The five point-lead was maintained in the three top matches in the singles, with Torrance sealing a half against Masters champion Mize, but then Faldo, Olazábal, Rivero and Lyle all succumbed to a sea of red as the lead was cut to one – but the Europeans were not panicking.

“We might not even have noticed the lead getting reduced on Sunday,” said Torrance.

“You’re very much focused on your match, sometimes you’ll see a leaderboard but it’s probably the only event in the world where you don’t want to see a leaderboard unless you’re one up with one to play and you just need to hold on.

“It didn’t influence us, it’s just focus. Seve’s favourite word – focus. You just focus on what you’ve got to do and go and do it and the rest will take care of itself.”

The player to stop the rot was Darcy, a man playing in his fourth Ryder Cup but who was yet to win a full point in ten matches.

Opponent Ben Crenshaw had snapped his putter and spent the majority of the match playing with a one iron on the greens but he was still one up with two to play.

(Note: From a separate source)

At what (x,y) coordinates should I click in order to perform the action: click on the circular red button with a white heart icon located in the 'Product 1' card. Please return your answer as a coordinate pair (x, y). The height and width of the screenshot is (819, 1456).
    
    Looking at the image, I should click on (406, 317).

Darcy hit a stunner into the 17th to level things up and when he holed a slippery six-footer on the last, it was 13-11 and Jacklin rushed to embrace the Irishman.

“I’ll never forget Eamonn Darcy on the last green,” said Torrance. “He had a six-footer down the hill when he had been four or five up on Crenshaw who broke his putter and came back putting with a one iron and holed from outside Eamonn on the last green to force Eamonn to hole it to win the match.

“He’s got two putts to tie the match but the putt he had, if it doesn’t go in it’s going 12 feet past no matter how slowly he hit it. It’s one of the best putts ever hit.”

Langer and Nelson then shared a point to put Europe on the brink and it was the late, great Ballesteros, a talisman and revolutionary in European golf who was left to seal victory.

“Anything that fell to Seve was fitting,” Torrance said of the man who is often credited as having the biggest effect on the Ryder Cup east of the Atlantic. “He was an absolute genius, legend, friend and the best team man we’ve ever had by far.”

History had been made and amid the celebrations, Ballesteros’ friend and partner Olazábal produced the joyful jig that has become one of the defining images of the Ryder Cup.

Six members of that team would win again on American soil in 1995 but for Torrance and his 11 team-mates, 1987 would be the year they ended 60 years of hurt and wrote themselves into the history books.